(WORK REQUIRED): Copy each of the records below word for word, leaving the pictures out of your answer.
--- Begin ---
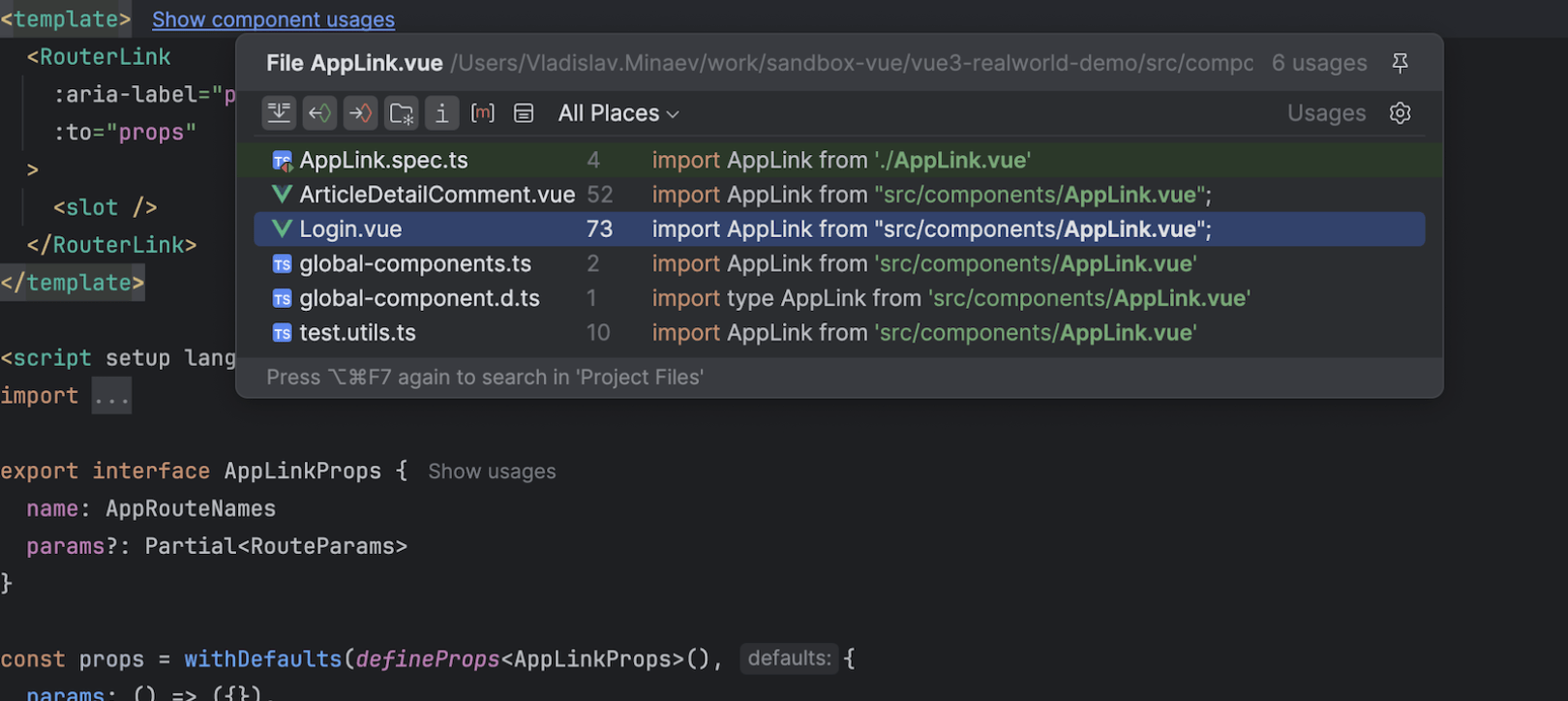Viewport: 1568px width, 701px height.
Task: Click the preview panel icon before All Places
Action: tap(524, 113)
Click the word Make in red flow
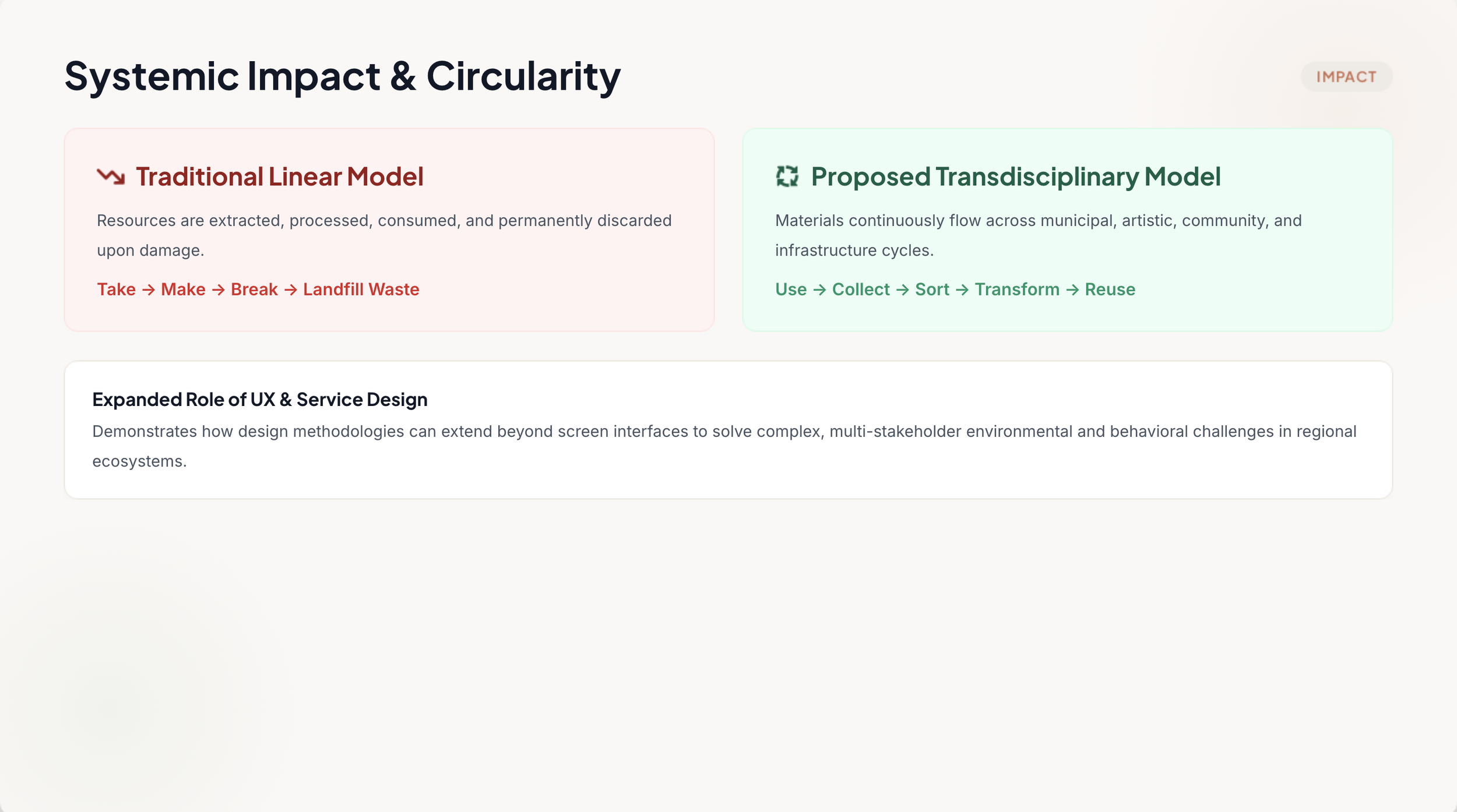 pos(183,290)
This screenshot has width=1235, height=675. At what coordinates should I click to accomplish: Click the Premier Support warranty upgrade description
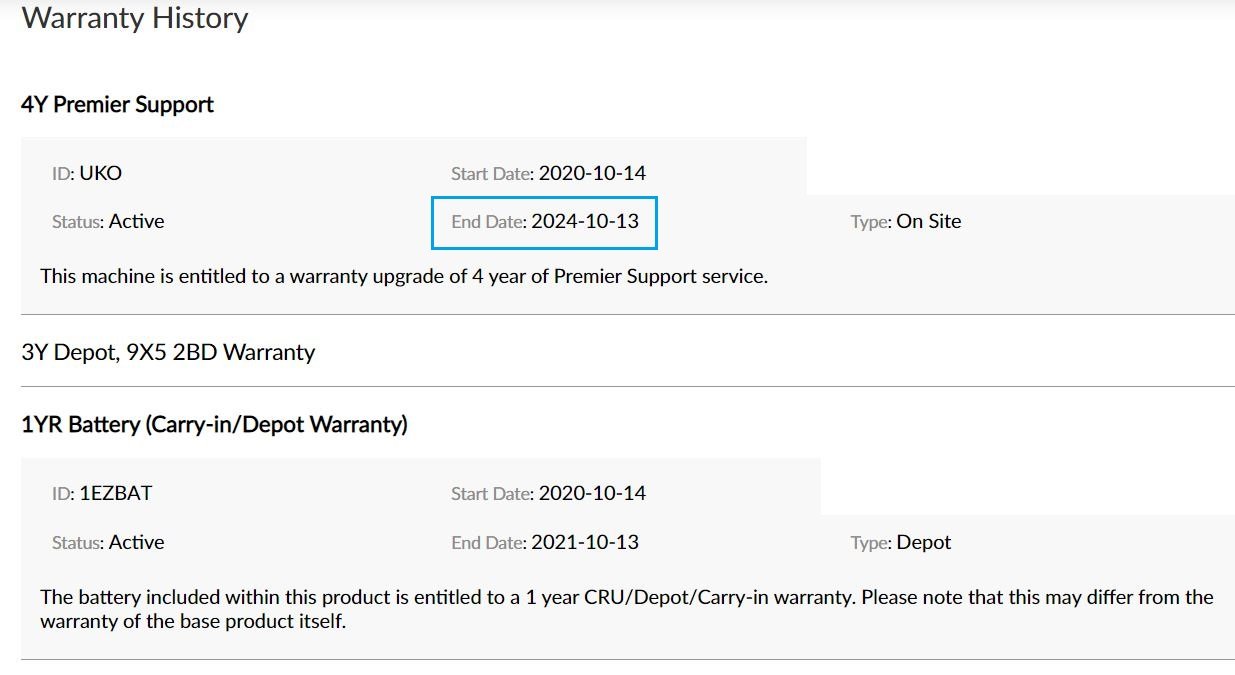click(404, 277)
--- End ---
(WRITTEN REPLY):
Viewport: 1568px width, 701px height.
Task: Click the preview panel icon before All Places
Action: tap(524, 113)
Click the word Make in red flow
 pos(183,290)
This screenshot has width=1235, height=675. At what coordinates should I click to accomplish: Click the Premier Support warranty upgrade description
click(404, 277)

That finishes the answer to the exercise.